First Greece, then Ireland and now Portugal. The eurozone sovereign debt crisis is about to claim its third victim.

After the resignation of Prime Minster Jose Socrates yesterday, an EU and IMF-financed bail-out of Portugal now seems inevitable.

Portugal, like Spain, Greece, Ireland and Italy, has huge debts. Worryingly for Spain and Italy, Portugal is actually in the strongest position to repay. The interest payments alone are difficult to meet with bond holders demanding ever higher interest rates.

The root of the problem is that the economies of southern Europe are totally out of kilter with those of in the north. Real wages in the PIIGS economies rose 30% in the last decade while Germany’s remained flat.

Portugal, Italy, Ireland, Greece and Spain are uncompetitive. They now sell far fewer goods and services overseas than they did 10 years ago and this means less foreign exchange income to repay and service debt.

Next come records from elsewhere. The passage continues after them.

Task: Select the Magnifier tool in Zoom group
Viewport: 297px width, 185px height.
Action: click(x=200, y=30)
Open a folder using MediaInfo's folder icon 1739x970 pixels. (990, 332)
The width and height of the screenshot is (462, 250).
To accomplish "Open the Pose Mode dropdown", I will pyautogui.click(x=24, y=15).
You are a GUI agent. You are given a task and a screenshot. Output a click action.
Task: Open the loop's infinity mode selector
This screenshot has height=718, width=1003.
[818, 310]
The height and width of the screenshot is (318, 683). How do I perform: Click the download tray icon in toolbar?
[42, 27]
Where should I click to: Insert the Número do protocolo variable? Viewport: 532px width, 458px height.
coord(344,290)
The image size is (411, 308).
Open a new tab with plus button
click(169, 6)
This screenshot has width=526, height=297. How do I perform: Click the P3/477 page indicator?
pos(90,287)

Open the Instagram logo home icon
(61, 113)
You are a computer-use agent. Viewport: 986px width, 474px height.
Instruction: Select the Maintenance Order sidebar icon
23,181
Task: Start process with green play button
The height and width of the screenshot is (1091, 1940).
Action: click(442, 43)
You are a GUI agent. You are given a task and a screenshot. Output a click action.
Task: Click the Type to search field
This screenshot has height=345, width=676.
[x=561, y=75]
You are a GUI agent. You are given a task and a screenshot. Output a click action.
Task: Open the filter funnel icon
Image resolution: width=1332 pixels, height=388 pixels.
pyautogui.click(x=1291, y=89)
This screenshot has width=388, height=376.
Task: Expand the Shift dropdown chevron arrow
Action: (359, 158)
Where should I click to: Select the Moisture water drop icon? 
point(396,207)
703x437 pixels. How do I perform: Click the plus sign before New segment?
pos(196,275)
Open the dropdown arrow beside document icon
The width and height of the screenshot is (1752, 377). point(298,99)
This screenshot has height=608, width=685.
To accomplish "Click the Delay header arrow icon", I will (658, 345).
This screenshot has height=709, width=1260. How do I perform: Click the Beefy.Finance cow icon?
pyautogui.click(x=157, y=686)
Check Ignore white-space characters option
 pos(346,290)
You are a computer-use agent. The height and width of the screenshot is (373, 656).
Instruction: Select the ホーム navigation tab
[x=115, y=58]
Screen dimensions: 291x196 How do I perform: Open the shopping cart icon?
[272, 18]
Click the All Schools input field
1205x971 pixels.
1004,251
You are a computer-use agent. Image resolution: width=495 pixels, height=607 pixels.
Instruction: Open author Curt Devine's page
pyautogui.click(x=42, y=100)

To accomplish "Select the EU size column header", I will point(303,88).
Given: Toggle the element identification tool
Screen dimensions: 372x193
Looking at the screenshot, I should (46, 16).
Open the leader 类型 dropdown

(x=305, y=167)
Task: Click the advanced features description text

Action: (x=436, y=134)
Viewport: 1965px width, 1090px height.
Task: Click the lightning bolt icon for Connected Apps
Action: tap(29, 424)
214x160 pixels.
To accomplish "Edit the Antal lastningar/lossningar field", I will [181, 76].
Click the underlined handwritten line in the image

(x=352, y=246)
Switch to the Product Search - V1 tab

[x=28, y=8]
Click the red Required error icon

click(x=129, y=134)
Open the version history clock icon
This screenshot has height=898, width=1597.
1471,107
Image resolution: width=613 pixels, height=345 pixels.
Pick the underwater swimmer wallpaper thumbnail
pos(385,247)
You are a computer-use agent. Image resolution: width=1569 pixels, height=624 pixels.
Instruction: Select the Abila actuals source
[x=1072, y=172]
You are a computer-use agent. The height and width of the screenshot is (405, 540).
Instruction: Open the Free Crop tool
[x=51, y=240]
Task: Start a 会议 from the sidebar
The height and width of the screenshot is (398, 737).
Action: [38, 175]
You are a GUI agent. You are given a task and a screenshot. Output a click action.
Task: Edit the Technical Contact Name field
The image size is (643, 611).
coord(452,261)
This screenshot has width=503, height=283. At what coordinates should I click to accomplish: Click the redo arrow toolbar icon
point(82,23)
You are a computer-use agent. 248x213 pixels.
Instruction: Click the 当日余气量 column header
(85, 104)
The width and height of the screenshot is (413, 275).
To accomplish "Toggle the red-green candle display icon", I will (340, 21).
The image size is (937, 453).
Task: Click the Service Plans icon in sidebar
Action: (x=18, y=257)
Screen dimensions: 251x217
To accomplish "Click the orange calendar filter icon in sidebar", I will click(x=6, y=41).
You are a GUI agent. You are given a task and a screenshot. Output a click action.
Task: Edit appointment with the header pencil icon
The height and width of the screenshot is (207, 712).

Other than defaulting, there are only three ways to solve the problem:

* Reduce nominal wages – boost competitiveness and increase foreign exchange earnings
* Devaluation – exit the Euro to boost competitiveness
* Inflation – Reduce the real value of debt by raising prices

As the resignation of Portugal’s Prime Minister shows, reducing living standards in a democracy is almost impossible. Breaking up the Euro is equally politically damaging, although a two-tier Euro zone may eventually be inevitable.

The path of least resistance is printing money. The Federal Reserve and Bank of England are now experts and the Bank of Japan has recently joined the party. The European Central Bank is sure to turn the taps on again soon. It can’t afford to bail out Spain or Italy without doing so.

The decade we’re in is likely to be compared to the 1970’s. High inflation and low growth will be the key characteristics. The best way to make money in the 1970’s was buying property.

Prime real estate is the ultimate hedge against rising prices. It is sure to be a good decade for readers with cash-rich clients and access to prime property in scarce locations.